The storyline –Olivia Beaumont has moved to Winston College to study and work in Astonomy, she has no interest in making friends and especially no relationships so she is blindsided literally when she has a collision with a football on arrival and meets tattooed bad boy Braxton Jenkins. Brax is persistent in his pursuit of Olivia but there is a reason behind this

Brax – Is a Southie from Boston and a pitcher for the baseball team, he is quick to anger and has a bad reputation, he’s not a character I would normally enjoy reading about with his potty mouth, constant punch-ups and dominance but I found myself really hoping the relationship between him and Olivia would work out, I also loved his nickname for her and their dialogue.

Olivia– Had a personality I liked, she was kind and sweet and after a terrible senior year, I loved how her focus was on her education and her family; she didn’t take any rubbish from Brax which I appreciated.

Supporting characters – Tess was a feisty, tough friend; I’d love to see her have her own book. Kelsy Evans was an absolute creep! I loved Olivia’s family life, especially her relationship with her amazing grandfather Jilly, it was super sweet.

What I didn’t like -

* The number of times and people that Brax punched, it was way too much and completely unnecessary.
* Olivia would repeat his sentences constantly because of his accent, it became tiresome
* There were a number of derogatory words used which I really didn’t like and could have been avoided.
* The predictability, it was a story you know from the beginning is going to cause the heroine grief you just read along and wait for the inevitable.
* Kelsy Evans! An absolute creep and didn’t show any remorse or pay the consequences for his actions.
* Cliché after cliché

What I liked -

* Olivia making up her own mind about Brax rather than listening to what she had been told.
* The beautiful cover
* We knew from the beginning what had happened to Olivia so there was no long waits for the big reveal.

Thank you to TKA Distribution via Netgalley for the opportunity to read and review Stupid Girl.


About the author: Cindy Miles is the best-selling author of twelve novels, one anthology and three short stories. She also writes as Elle Jasper, and grew up on the salt marshes of the Vernon River in Savannah, Georgia.
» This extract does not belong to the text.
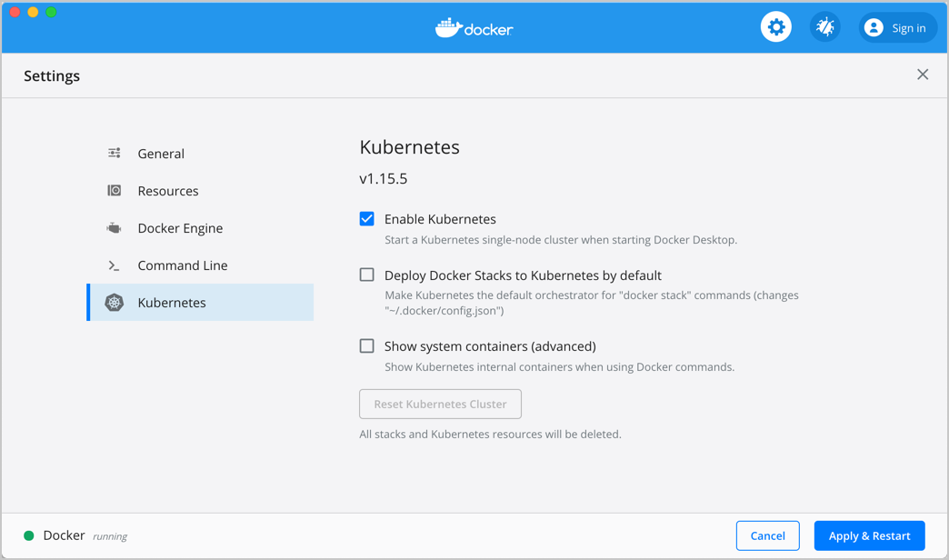Click the user avatar icon beside Sign in
949x560 pixels.
874,26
  1. I feel you Sharon, although I get this way whenever I read the same genre too often. Sadly I am finding it harder to find refreshing gems in the NA genre and long for something fresh. Thanks for your well wishes. I am still struggling, especially at night with breathing but each day I improve.Yesterday I began visiting blogs back and cannot wait till this is all a distant memory.

    1. I agree Kimba! I'm hoping fresh ideas start sprouting soon, the NAs I am reading lately are starting to all sound exactly the same {sigh}

      I hope you are feeling much better.

  2. YES! I gave up on NA a while back because all the similar plots and cliches became too much for me. Maybe it's a genre best read sparingly? Great, honest review, Sharon!

    Mands @ The Bookish Manicurist

  3. I only read a handful of New Adult titles a year (if even that many) on account of the recycled story lines, so I feel your pain. It's best to switch genres when it gets to be too much. Thanks for the honest review, hopefully your next read will be WAY better!

    1. Thank Carmel! I need something fresh :-) it's definitely time for some genre mix up for me.

  4. Yep. I'm going to pass on this one. It's getting to the point where something NA really has to stand out for me to consider it b/c the majority of them seem to have problems like this one--too predictable, too unnecessarily vulgar, remorseless creeps of a hero that we are just supposed to like despite their sociopathic tendencies . . . just, NO. Thanks for the heads-up on this one, Sharon. I'll be sure to avoid it (like the plague).

    1. I wish I did Jessica ;-) Same old cliches unfortunately and there is nothing unique about them; it's such a shame because the synopsis's usually sound sooo promising but they end up being a replica of a different title.

  5. Well, I will be passing this one up to. Thanks for the heads up. Sorry it wasn't better.